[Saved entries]
#####

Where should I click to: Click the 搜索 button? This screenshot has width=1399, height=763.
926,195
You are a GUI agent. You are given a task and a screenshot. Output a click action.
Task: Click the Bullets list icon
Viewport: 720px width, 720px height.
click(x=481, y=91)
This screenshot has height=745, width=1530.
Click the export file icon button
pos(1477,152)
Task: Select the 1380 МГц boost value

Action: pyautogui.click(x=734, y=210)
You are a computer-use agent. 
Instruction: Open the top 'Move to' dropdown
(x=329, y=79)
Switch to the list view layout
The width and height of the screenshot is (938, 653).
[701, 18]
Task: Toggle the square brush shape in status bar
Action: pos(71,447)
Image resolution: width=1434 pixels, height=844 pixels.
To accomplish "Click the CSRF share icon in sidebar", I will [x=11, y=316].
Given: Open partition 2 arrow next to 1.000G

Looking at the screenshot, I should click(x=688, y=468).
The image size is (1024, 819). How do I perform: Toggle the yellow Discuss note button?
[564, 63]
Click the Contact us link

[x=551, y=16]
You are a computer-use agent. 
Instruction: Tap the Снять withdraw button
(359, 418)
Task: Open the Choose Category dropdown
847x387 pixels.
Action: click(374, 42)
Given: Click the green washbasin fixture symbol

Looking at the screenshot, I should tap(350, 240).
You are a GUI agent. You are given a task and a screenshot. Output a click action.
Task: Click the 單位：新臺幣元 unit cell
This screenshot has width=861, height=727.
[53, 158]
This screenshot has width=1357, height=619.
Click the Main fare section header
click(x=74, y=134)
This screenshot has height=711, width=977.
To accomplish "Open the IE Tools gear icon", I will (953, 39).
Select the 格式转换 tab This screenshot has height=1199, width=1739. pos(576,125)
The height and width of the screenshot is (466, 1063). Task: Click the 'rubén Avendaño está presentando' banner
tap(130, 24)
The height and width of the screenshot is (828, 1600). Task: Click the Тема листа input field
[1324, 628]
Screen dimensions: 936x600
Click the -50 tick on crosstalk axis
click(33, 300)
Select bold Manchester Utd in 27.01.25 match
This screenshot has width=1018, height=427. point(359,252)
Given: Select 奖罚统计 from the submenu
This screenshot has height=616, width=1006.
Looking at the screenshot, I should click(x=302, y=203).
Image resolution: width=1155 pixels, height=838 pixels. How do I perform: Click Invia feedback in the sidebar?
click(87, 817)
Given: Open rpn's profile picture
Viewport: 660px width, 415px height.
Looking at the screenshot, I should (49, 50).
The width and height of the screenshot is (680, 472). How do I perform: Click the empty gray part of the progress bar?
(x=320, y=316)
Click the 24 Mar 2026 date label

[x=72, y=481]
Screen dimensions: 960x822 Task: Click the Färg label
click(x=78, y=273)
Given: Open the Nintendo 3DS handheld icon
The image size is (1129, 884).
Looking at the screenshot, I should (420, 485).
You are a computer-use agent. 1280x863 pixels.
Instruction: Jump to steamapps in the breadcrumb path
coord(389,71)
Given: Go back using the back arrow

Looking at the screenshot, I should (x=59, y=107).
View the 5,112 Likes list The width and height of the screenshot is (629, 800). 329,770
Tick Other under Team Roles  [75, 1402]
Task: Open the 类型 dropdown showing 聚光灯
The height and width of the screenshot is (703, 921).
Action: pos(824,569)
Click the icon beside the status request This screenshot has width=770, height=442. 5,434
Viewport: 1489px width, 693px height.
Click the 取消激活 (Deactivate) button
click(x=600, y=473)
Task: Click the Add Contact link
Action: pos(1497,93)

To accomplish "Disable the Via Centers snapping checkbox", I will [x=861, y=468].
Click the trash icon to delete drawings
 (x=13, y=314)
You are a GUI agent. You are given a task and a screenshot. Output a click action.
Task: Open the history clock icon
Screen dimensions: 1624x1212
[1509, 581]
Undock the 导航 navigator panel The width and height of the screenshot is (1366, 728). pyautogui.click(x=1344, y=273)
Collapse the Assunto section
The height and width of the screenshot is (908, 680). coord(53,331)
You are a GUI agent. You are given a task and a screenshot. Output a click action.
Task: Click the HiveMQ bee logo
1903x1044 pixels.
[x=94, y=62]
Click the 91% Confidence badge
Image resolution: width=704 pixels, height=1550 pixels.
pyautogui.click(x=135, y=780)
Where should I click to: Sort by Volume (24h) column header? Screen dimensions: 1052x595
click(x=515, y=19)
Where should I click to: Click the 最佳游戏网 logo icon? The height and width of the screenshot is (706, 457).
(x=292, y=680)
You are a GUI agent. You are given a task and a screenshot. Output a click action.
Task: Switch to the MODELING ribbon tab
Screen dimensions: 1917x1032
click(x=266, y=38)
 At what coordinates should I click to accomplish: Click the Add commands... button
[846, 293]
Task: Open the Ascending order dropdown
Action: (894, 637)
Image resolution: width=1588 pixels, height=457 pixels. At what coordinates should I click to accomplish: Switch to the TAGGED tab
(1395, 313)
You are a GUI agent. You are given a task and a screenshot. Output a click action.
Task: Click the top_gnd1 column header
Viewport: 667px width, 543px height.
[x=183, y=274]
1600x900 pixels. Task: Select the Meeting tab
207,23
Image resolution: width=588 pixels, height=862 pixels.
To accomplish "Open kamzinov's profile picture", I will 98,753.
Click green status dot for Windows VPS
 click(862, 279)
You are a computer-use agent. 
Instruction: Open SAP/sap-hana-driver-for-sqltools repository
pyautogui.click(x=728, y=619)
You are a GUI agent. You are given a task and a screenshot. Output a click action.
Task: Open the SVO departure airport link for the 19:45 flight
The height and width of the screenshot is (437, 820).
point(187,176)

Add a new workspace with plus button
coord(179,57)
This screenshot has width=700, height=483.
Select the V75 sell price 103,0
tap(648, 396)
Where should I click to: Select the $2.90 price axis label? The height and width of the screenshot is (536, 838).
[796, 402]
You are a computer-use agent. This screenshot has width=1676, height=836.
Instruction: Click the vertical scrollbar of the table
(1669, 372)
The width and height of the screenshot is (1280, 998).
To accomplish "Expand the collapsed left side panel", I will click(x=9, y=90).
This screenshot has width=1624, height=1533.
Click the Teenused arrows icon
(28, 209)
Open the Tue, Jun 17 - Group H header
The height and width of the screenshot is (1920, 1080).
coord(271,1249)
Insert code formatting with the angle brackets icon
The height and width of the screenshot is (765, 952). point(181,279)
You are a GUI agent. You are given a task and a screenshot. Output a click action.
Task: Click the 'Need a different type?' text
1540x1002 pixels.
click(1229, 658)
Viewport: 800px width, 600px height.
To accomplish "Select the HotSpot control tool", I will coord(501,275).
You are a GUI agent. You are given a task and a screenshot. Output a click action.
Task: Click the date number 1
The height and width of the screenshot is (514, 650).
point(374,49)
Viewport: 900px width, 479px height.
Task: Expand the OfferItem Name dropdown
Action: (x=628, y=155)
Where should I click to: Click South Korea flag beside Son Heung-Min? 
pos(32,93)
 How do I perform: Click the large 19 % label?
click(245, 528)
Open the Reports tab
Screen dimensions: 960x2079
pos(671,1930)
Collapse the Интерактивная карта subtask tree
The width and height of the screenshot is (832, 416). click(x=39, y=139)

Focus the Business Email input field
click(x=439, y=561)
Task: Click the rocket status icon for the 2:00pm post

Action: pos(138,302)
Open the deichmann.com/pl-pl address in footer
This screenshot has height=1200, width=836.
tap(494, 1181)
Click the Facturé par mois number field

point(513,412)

#####

**Task details**. Within the records above, count the lines that include the string "will"; state the number and nothing else.

**Response to the exercise**. 6